→ Supplied text:
So what is the correct cap? What is the correct API that protects, that’s secure, that protects users. And there we got away from “there’s clearly a correct answer” to “it’s a gray area, you have to define your threat model” to “there just isn’t a correct answer”. And that’s, yep a lot of the work.
julia ferraioli: Whoa. Okay. That is a lot. That is a lot of work actually. [laughter]
Filippo Valsorda: Yep. It was a lot of my time when I was on the Go team, and still a lot of the effort of the folks on the Go security team, and it’s fundamentally an unsolvable problem. Cryptography, you can get it right. You can keep improving the tests and readability and all the different techniques. But there’s an arriving point that this…
julia ferraioli: It seems like it’s always a moving target.
Filippo Valsorda: It is. Yep.
julia ferraioli: Yeah.
Filippo Valsorda: Also because people were deploying things in ways that now they are deploying and we still have the same API because we have the Go 1 compatibility promise that says that we’ll never change an API.
julia ferraioli: Right.
Filippo Valsorda: Never remove an API, and that means that we are still maintaining stuff from 10 years ago.
julia ferraioli: Yeah. I feel like other languages have run into this as well. The shift from Python 2 to Python 3, for instance.
Filippo Valsorda: Yep. Yep. Go made a very explicit decision in part after learning from Python not to do a break. The famous refrain is “when is Go 2 coming?” Well, Go 2 is not coming, and at the same time, Go 2 is the set of carefully iterated, backwards-compatible changes that are happening over the years, and like, generics are here now.

→ Information:
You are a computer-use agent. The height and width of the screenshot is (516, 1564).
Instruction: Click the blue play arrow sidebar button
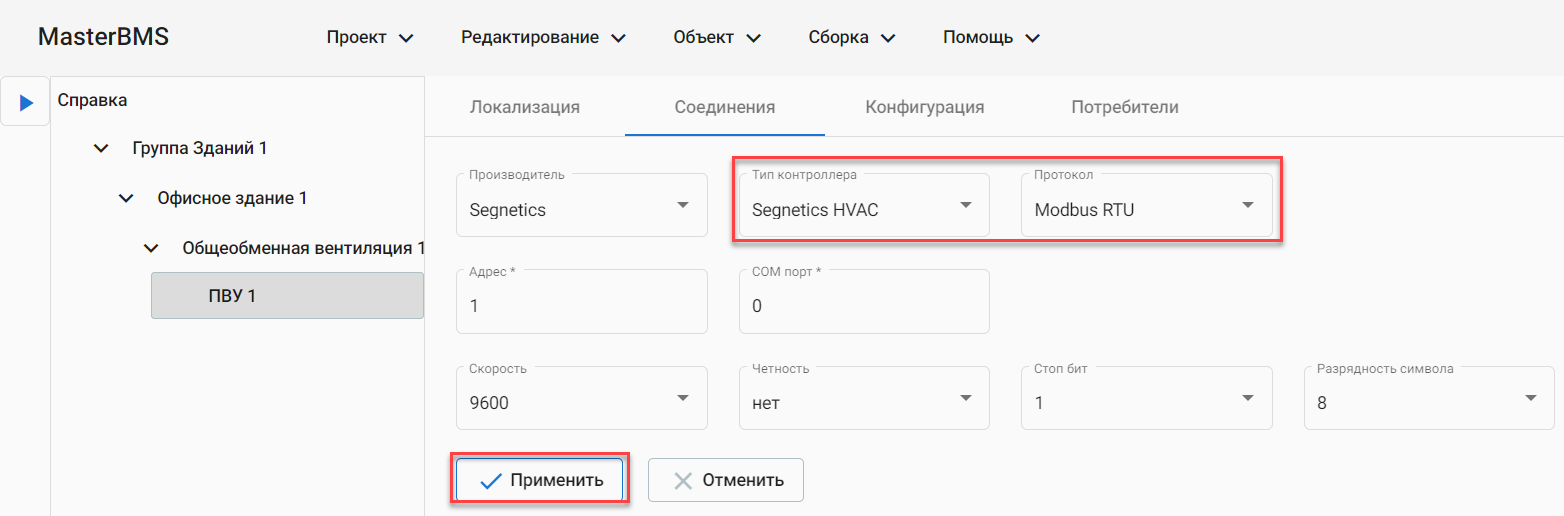click(x=26, y=102)
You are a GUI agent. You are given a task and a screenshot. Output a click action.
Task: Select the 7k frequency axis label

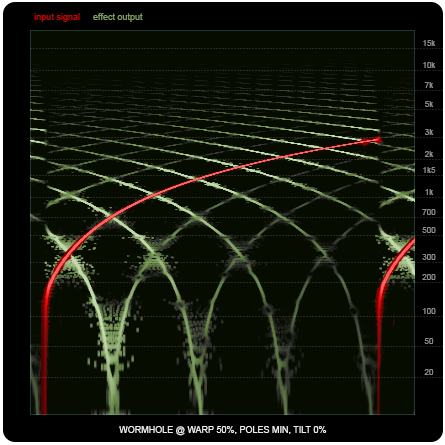click(x=429, y=85)
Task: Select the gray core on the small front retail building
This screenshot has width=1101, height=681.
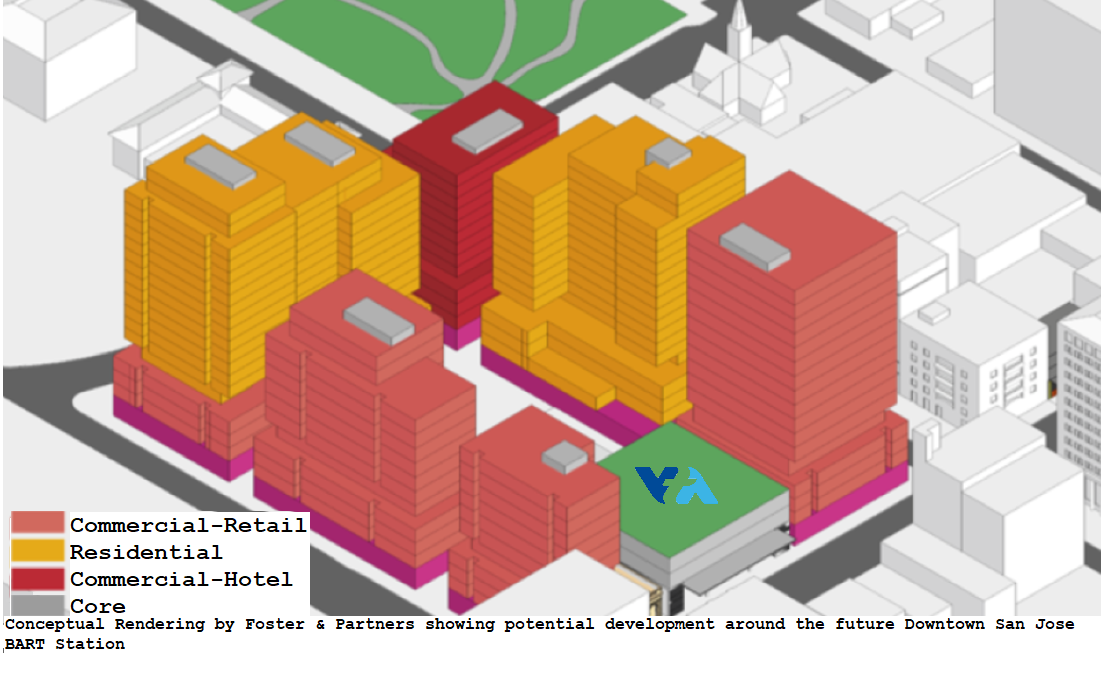Action: [565, 457]
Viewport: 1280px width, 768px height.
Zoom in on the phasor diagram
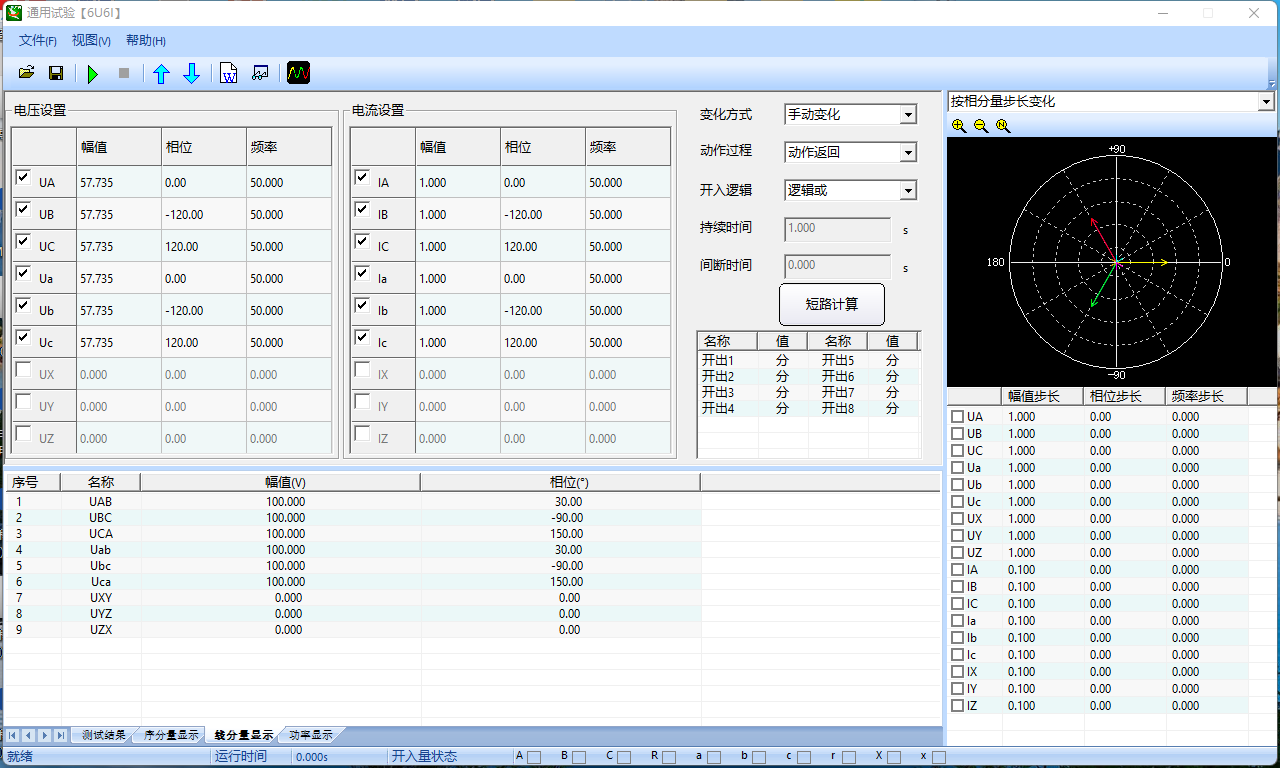coord(959,126)
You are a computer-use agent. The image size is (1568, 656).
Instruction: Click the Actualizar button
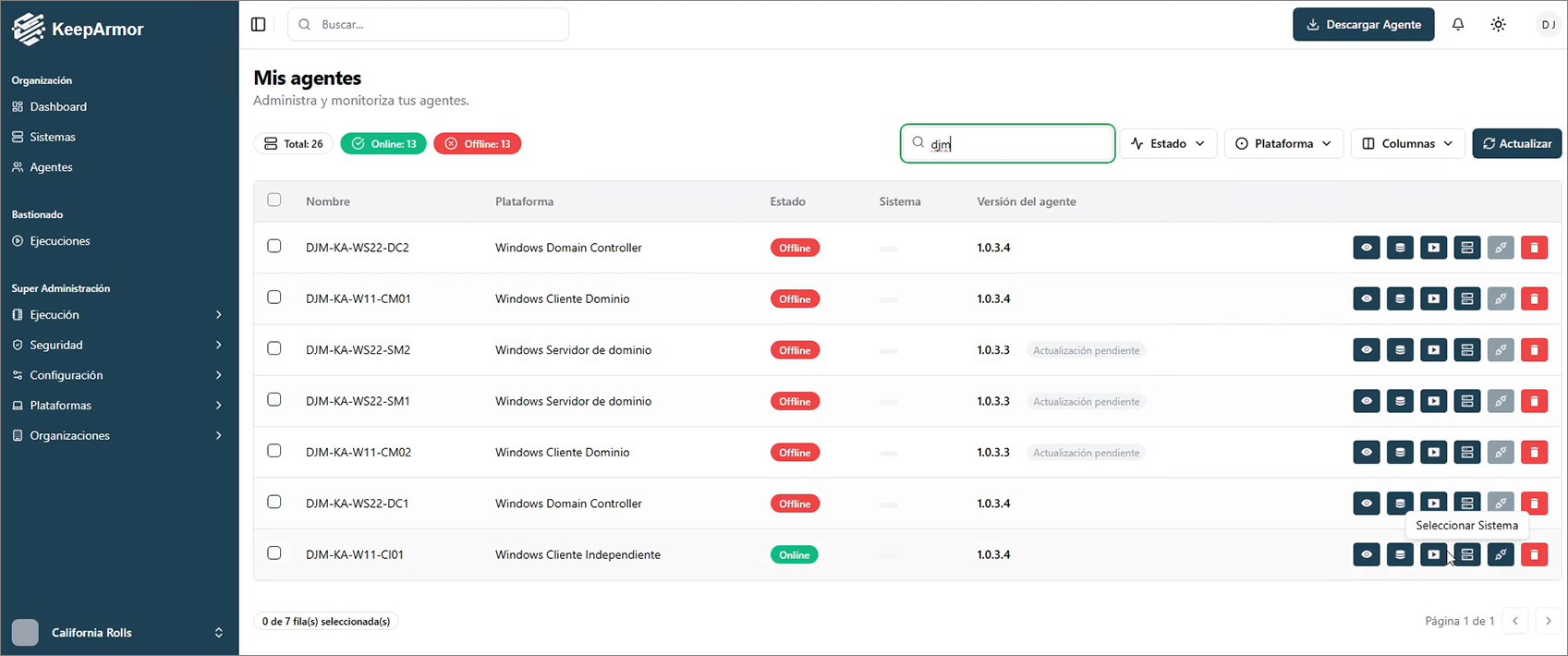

→ What this exercise asks:
1. In the transcript, what does the Go 1 compatibility promise say?
2. Based on the transcript, explain why the Go team is still maintaining things from 10 years ago.
3. List every versioned release of a programming language that the transcript names.

→ Answers:
1. It says the Go team will never change or remove an API.

2. The Go 1 compatibility promise commits the team never to change or remove an API. Because old APIs can't be dropped, the team keeps maintaining code from 10 years ago.

3.
- Go 1
- Go 2
- Python 2
- Python 3